Dr. Bryce Loder, a primary care physician at Lindsborg Community Hospital, and Lindsborg Rural Health Clinic, referred to the conversion of paper to electronic as "slow and sometimes painful."

"But the results are rewarding, because I know that it is a one-time conversion of these records on each patient, and I'll never handle that thick paper chart again," Loder said. But none of these transitions happened overnight. There was research to choose a vendor to provide the software, computer systems had to be updated, software had to be downloaded and staff had to be trained. Some staff members were sent to the software vendor's headquarters to be trained as "super-users." Snapp said that super-users gain the most comprehensive training and in turn are able to train co-workers.

The software company then came on-site to train all staff members and also were present on "Go Live" day, Snapp said.

"One of our biggest challenges has been training staff to learn a new system without any downtime from seeing patients and working hard to still provide a high level of quality patient care," said "super-user" Julie Harding.

Harding said the clinic also has weekly conference calls with the software company to resolve problems that arise in customizing the system to fit the clinic's needs. Even with intense training and conference calls, there remain issues to overcome. One, Harding said, is simply learning to use such a sophisticated software system. But as with anything new, Harding said, the software seems to come easier for some than it does for others.

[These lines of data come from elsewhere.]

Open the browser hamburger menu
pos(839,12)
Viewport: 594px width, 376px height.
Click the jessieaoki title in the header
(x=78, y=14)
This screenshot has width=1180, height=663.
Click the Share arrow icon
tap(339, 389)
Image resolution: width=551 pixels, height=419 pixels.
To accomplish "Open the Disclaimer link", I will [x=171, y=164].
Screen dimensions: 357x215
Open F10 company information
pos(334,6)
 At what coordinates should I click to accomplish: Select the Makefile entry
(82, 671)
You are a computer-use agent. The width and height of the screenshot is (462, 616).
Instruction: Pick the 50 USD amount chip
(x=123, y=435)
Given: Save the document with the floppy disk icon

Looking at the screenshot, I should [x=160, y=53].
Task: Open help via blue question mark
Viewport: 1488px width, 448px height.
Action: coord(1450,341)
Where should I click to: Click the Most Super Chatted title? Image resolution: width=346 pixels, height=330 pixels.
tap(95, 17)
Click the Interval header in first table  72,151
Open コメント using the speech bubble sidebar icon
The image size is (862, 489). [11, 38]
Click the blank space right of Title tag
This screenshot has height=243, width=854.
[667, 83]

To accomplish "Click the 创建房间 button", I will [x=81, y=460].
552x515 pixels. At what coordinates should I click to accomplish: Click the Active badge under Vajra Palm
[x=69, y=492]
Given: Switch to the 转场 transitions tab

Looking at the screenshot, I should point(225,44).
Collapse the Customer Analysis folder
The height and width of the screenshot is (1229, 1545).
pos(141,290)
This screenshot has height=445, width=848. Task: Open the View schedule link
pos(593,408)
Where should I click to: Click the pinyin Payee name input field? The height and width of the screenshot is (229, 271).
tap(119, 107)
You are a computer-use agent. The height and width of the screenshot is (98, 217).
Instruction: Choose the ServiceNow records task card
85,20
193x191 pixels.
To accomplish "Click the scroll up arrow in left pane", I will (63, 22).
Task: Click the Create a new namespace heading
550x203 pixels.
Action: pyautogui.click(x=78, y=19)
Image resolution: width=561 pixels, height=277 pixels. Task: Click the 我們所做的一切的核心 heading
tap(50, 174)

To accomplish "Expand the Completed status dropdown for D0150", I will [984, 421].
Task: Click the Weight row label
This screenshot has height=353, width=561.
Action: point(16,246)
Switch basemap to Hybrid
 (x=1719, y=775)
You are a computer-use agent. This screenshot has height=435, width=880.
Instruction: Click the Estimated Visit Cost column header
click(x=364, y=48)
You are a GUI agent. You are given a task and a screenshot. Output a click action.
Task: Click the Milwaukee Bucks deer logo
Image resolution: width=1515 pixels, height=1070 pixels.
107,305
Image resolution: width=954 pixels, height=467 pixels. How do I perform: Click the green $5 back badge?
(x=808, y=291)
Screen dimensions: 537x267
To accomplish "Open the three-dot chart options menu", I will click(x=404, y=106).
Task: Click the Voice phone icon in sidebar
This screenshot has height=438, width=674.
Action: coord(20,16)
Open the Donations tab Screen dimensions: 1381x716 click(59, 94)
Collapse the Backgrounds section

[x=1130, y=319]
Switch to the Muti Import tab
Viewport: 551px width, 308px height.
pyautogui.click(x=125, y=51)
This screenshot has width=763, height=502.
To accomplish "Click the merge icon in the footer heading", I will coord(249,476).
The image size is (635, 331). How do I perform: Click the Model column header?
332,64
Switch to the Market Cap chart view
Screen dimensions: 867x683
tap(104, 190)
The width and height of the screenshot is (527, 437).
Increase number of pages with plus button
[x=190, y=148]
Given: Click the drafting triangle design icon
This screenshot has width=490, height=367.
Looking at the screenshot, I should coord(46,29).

"Another issue really deals more with what we call 'Workflow,'" Harding said. "In other words we are accustomed to doing our clinical work and seeing patients in the paper world with a paper chart and that has changed to a different way of doing things in the electronic world with an EMR. We are developing new ways to do our work electronically and while this has caused some growing pains for us as a staff, we are adapting, learning and changing," Harding explained.

Loder said although converting to EMRs won't revolutionize medical care initially, the benefits will grow as time passes. "We'll spend more time doing critical thinking and less time documenting the same medication or treatment in three or four different locations in the paper chart," he said.

Although entering patient information electronically isn't necessarily faster than doing it by paper, Betty Hedberg, Director of Nursing, said "it does allow for many opportunities to provide better patient teaching, safety and documentation of nursing care."

"I do believe if we use the technology in the way it is intended, we have all of the tools needed at our fingertips to provide wonderful patient-centered care at the 'point of care.' That means at the bedside with the patient," Hedberg said.

Loder said that so far it has been fun watching staff members teach and support each other throughout such a stressful project. "I love to be in the loop on this constant learning that is going on at Lindsborg Rural Health Clinic. In the middle of the fatigue and stress of this conversion process, I see excitement about learning something new and knowing that our patients will ultimately benefit from this," he said.

On a lighter note, Loder said he jokes with co-workers that he is glad he has lived long enough to finally see the clinic take the step toward EMRs. He admits the medical care profession has been slow to adopt this technology because the cost in money and time is significant. "We'll succeed at this transition, and we hope to be a good example to other clinics facing this same process," he said.

Loder said converting to EMRs is a necessary step. "When we have completed the conversion to all electronic records, we'll still be in the first twenty-five to thirty percent of clinics in the nation to have done so. Our patients deserve this, and they are helping us through this process with their understanding and great attitudes combined with curiosity and encouragement."